In this book, written in 1998, very presciently describes a society where the citizenry will be empowered by the spread of information to anyone who wants to obtain it. Filled with counter-intuitive points of view, the book takes us through the choices we face in a society where, as Larry Ellison of Oracle has said, “privacy is dead; get over it.”  First off, though, he notes that privacy is a very recent development in human society. It is an artifact of modern urban environments and modern transportation systems. Before the industrial revolution, there was no real privacy. People were born, grew up and died in small communities where there were (and could be) no  real secrets. And now, the combination of integrated databases and ubiquitous surveillance capability, privacy is no longer something we can count on.

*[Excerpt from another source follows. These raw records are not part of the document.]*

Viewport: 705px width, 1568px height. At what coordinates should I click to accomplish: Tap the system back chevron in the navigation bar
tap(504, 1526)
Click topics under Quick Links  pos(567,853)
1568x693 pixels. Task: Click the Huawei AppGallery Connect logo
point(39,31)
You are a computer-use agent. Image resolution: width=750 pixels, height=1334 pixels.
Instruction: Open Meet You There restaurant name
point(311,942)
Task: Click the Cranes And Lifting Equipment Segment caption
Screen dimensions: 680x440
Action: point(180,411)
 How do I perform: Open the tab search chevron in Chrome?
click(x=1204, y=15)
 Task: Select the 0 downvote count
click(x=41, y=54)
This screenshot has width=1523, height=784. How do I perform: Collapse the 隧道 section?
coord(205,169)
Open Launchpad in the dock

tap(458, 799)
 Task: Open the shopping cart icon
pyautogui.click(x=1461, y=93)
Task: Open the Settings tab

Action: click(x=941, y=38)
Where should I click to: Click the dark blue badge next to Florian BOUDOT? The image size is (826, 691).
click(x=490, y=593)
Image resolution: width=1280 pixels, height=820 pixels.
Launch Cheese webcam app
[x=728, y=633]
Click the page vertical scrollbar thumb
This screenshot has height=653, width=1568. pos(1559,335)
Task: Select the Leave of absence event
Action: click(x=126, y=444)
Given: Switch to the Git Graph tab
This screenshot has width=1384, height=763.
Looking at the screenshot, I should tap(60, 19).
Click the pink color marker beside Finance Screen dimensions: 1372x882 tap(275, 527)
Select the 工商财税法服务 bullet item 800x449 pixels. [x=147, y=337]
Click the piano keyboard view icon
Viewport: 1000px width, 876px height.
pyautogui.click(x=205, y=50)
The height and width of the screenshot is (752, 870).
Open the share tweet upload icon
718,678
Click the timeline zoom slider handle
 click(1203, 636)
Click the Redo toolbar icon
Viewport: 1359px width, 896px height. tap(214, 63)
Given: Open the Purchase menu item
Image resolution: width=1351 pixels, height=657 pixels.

The challenge then becomes whether we can use these tools to monitor government and the large corporations who have come to resemble government agencies in their power over the citizenry and control of citizens’ data.  Some people, like Bruce Schneier (Here at VS with James Fallows) believe David is underestimating the impact of the asymetric power relation between the elites in the state (and in large corporations) and the citizenry.

David replies by noting that we can divide the elites, supported by the ubiquity of new citizen devices:

How have we fought this? One early Enlightenment trick was divide the elites. Sic ’em on each other! Unions vs. management, tort lawyers vs. megacorporations, regulators vs moguls, and activist Nongovernmental Organizations against any power center you can name. NGOs, the boomer innovation, let citizens clump en-masse, pooling influence to increase their common “Schneier exponent” and use information advantageously. It’s an enlightenment method of great power and flexibility. Each person can find and join an NGO suited to any passion or interest.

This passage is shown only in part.